BRENIER Joseph

Par Justinien Raymond

Né le 23 avril 1876 à Vienne (Isère), mort le 30 décembre 1943 à Lyon VIe arr. (Rhône) ; employé, ouvrier tisseur, puis négociant et fabricant de drap ; militant socialiste ; président de la Ligue de l’Enseignement ; maire de Vienne, conseiller général, député et sénateur de l’Isère.

Joseph Brenier
Joseph Brenier
Sénat, Notices et portraits, 1930

Orphelin à l’âge de douze ans, Joseph Brenier était l’aîné d’une famille ouvrière de cinq enfants. Il dut alors quitter l’école primaire pour l’usine où il exerça d’abord un modeste emploi avant de devenir ouvrier tisseur dès qu’il eut la force de conduire un métier. Il était « employé de fabrique » quand, le 7 janvier 1899, il épousa une couturière.

La vie de salarié le conduisit à l’action syndicale. Il était le secrétaire de l’organisation corporative du textile viennois quand il en dirigea la grande grève de 1900 et, la même année, engagea la lutte sur le terrain politique en tentant de pénétrer au conseil municipal. Il échoua et fut congédié. Alors, avec l’aide de sa femme et d’un camarade de travail, il s’établit à son compte, ouvrit un atelier et une boutique, fabriqua et vendit du drap. Il paya rigoureusement ses ouvriers et employés au tarif syndical et son entreprise prospéra. Il y trouva l’indépendance et une aisance croissante. Mais il resta fidèle à son orientation politique antérieure. Tout au plus peut-on penser que sa position sociale contribua à donner à son socialisme l’allure modérée et réformiste dont il ne se départit jamais.

Il resta en contact avec le prolétariat viennois et devint le chef d’un goupe socialiste local. En 1904, il fut élu conseiller municipal et, en 1906, lors d’élections partielles, il mena à un succès total une liste ouvrière et socialiste et devint maire de Vienne. Au renouvellement général des conseils municipaux de 1908 sa liste l’emporta par 3 100 voix contre 1 500 à la liste adverse et il conserva la mairie. Il fut partiellement réélu en 1912 alors qu’il était depuis deux ans député de la 1ere circonscription de Vienne. Il avait solidement organisé le Parti socialiste dans son arr., d’abord dans le sillage du mouvement lyonnais voisin, puis, après l’unité de 1905, se conformant aux règles impératives de la SFIO, il le rattacha à la Fédération de l’Isère.

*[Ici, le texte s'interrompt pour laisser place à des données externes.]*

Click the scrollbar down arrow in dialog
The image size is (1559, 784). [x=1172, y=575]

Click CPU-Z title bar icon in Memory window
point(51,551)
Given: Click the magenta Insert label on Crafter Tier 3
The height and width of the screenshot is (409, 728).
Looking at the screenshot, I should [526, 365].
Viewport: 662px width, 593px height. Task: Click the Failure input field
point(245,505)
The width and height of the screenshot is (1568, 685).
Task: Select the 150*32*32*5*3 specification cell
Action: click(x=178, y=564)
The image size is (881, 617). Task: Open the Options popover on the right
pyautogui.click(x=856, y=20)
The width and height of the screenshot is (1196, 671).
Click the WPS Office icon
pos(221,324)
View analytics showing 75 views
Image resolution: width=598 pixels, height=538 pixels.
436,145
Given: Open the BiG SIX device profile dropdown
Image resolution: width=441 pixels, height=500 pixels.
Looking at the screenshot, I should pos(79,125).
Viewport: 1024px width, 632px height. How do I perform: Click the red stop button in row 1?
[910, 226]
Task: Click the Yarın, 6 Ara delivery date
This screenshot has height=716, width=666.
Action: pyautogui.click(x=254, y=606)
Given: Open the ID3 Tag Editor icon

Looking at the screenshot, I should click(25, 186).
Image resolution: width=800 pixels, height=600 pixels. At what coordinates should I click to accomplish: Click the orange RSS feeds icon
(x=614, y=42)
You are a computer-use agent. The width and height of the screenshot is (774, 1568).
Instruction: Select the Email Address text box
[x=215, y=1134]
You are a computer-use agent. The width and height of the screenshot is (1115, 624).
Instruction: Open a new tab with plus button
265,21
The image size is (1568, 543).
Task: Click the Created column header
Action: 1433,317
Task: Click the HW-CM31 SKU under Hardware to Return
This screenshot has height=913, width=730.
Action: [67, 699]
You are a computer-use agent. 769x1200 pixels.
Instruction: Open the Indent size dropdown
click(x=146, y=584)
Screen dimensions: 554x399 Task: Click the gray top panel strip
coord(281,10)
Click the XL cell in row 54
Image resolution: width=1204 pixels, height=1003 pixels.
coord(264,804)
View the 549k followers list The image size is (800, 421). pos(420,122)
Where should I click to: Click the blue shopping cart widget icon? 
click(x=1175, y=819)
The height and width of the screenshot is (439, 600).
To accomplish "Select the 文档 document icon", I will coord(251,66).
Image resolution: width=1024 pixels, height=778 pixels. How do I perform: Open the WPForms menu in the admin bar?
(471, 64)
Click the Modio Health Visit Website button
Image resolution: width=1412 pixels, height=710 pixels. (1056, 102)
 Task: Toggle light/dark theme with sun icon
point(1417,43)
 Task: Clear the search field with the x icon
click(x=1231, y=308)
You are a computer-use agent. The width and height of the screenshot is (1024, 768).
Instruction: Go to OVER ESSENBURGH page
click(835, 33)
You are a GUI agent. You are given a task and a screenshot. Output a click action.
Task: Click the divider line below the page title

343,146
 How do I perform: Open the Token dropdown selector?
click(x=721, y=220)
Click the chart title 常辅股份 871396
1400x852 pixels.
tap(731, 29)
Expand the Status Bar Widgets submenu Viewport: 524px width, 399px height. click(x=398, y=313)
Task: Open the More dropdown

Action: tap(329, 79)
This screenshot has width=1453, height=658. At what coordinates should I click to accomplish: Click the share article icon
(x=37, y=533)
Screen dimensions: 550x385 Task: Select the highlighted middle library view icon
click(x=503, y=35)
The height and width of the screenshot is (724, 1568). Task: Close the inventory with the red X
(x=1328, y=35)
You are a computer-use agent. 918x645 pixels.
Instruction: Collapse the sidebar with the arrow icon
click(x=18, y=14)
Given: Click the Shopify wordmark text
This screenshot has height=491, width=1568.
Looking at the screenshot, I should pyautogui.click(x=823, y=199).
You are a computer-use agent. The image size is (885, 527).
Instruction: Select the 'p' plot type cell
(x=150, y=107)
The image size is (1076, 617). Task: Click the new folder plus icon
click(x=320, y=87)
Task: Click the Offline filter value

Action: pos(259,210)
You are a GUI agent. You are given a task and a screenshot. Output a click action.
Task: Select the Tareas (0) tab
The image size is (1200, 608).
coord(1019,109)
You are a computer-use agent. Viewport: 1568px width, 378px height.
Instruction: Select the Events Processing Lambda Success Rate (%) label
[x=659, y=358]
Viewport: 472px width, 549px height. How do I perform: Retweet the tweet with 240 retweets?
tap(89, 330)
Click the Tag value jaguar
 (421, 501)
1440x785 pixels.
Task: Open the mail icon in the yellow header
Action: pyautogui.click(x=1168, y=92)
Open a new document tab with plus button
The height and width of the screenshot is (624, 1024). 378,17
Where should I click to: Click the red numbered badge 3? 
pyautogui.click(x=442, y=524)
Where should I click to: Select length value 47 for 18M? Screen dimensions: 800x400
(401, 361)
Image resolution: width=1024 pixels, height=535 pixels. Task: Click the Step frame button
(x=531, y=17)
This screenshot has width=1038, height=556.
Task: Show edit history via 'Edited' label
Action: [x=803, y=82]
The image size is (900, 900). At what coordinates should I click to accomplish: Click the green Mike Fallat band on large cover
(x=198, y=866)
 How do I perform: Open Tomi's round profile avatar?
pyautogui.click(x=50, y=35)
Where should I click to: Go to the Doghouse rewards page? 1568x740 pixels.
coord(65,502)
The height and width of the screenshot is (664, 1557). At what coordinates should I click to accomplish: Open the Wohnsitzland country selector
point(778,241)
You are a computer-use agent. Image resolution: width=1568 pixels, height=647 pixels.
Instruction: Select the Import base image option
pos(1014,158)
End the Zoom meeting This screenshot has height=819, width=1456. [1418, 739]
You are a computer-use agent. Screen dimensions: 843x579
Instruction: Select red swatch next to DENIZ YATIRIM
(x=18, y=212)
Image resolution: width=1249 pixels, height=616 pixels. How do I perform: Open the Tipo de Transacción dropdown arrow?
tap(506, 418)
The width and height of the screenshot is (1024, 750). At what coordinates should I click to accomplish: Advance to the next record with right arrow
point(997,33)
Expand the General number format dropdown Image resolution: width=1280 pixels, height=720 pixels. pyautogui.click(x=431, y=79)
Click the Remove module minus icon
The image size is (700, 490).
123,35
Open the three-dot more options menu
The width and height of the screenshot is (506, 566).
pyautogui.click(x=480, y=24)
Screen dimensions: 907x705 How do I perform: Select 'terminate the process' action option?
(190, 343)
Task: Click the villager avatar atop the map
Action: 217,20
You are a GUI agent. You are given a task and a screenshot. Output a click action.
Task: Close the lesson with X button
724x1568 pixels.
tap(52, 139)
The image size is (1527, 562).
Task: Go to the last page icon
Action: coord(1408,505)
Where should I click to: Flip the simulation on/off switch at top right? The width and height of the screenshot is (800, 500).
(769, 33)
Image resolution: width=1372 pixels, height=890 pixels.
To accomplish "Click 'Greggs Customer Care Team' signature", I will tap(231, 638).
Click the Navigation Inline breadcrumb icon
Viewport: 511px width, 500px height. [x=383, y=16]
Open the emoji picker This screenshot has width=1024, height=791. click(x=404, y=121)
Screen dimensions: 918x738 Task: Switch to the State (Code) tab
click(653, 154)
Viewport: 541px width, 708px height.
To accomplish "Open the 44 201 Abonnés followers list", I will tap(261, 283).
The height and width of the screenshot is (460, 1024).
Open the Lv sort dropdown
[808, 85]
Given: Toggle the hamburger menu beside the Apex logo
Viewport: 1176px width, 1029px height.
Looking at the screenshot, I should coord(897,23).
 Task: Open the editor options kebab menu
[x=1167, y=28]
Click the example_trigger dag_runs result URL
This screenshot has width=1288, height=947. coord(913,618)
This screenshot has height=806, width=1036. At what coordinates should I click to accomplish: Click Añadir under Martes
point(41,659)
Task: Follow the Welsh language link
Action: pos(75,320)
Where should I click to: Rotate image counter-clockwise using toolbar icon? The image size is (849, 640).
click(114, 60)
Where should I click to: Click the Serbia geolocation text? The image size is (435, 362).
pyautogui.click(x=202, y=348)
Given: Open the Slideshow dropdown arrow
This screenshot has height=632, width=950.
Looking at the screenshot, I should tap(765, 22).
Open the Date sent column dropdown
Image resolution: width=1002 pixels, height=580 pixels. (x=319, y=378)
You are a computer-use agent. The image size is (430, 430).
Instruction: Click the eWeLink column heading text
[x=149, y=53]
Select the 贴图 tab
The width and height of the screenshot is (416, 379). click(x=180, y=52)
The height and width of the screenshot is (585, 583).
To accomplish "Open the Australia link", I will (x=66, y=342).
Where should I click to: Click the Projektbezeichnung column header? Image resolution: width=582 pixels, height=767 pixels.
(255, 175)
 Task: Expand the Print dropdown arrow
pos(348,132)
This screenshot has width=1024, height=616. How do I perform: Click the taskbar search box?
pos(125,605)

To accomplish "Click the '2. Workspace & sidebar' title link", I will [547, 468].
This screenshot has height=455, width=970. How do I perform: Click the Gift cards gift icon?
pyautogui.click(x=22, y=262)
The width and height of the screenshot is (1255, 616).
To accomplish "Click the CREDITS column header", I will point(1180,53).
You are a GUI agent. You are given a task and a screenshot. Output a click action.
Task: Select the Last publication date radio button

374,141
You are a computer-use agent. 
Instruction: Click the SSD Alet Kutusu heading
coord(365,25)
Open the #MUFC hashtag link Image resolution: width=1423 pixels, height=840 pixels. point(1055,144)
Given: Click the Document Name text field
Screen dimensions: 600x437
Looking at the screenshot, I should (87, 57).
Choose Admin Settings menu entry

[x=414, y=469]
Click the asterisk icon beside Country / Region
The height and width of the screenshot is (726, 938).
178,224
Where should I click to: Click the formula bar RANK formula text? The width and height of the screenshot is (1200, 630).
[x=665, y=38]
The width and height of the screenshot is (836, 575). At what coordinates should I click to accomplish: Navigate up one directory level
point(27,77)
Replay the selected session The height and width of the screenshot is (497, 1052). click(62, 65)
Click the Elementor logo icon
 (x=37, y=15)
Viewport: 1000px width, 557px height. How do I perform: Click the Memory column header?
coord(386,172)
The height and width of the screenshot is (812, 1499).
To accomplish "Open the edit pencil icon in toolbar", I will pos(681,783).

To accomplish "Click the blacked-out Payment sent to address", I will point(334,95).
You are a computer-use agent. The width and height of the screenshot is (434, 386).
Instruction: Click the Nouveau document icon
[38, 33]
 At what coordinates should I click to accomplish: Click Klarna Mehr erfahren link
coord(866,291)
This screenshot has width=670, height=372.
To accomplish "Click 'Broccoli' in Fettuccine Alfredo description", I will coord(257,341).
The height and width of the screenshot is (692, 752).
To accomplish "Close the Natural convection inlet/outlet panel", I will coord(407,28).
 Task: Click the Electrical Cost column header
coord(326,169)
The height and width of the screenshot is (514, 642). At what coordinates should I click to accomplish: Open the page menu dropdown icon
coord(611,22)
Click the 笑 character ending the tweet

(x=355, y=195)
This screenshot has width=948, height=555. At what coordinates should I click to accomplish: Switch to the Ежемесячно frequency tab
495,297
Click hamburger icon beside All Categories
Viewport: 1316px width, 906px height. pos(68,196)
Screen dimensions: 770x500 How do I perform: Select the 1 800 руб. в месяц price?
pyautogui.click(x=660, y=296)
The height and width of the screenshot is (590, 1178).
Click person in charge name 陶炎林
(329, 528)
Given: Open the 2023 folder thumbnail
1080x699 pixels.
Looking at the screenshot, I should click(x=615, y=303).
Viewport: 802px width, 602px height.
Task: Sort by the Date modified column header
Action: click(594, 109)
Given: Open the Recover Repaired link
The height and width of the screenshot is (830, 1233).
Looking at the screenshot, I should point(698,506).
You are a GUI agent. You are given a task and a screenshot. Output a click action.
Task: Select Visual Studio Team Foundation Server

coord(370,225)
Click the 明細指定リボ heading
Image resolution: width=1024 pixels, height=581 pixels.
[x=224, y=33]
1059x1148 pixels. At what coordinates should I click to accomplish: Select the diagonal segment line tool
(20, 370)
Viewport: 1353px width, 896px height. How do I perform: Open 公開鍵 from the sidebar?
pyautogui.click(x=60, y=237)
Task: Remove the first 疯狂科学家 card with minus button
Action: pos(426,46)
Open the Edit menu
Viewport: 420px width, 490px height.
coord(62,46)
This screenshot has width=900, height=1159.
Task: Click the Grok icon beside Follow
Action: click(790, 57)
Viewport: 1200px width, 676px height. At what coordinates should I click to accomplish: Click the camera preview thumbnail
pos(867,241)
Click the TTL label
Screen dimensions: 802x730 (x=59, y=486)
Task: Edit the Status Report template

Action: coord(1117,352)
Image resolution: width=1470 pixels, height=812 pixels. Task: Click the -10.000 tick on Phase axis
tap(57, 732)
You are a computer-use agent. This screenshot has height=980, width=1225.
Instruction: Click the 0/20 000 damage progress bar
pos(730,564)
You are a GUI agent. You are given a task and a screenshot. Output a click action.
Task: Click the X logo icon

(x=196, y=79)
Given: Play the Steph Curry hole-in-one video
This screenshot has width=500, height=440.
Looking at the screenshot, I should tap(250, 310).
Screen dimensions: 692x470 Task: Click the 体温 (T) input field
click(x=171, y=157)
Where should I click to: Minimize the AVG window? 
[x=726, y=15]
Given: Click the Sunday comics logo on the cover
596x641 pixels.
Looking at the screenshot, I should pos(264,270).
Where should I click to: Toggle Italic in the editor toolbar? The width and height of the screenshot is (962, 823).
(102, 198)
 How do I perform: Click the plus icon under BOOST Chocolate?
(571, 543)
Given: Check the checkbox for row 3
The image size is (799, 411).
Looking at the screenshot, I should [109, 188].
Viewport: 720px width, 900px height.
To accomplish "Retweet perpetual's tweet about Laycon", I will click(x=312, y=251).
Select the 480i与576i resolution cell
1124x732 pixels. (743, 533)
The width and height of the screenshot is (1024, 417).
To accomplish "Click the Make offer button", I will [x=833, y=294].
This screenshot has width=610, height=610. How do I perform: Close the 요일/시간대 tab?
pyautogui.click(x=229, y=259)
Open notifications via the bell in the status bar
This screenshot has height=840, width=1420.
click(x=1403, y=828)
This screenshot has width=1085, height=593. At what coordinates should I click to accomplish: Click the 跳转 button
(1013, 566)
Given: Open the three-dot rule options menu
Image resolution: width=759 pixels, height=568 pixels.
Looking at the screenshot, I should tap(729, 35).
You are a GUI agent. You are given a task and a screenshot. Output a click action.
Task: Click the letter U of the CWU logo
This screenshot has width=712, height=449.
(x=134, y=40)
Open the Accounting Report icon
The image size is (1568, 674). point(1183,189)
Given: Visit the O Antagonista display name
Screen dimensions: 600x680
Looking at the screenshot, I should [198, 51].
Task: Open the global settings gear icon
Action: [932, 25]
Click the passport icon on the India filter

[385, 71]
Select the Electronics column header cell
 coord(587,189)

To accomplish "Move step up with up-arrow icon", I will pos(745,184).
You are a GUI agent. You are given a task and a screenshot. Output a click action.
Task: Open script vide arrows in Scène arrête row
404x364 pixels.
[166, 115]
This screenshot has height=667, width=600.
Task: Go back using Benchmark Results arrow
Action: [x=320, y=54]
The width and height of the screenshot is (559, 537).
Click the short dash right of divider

Militant laïque, on le retrouvait à la franc-maçonnerie qu’il disputait au monopole radical ; il la servit avec ardeur et conviction, monta dans la hiérarchie jusqu’à devenir, en 1926, président du Grand-Orient de France. Il créa et dirigea une vivante Amicale laïque dans sa ville. Il était délégué cantonal, animait le Sou des Écoles, l’œuvre des Enfants à la Montagne et diverses sociétés mutualistes.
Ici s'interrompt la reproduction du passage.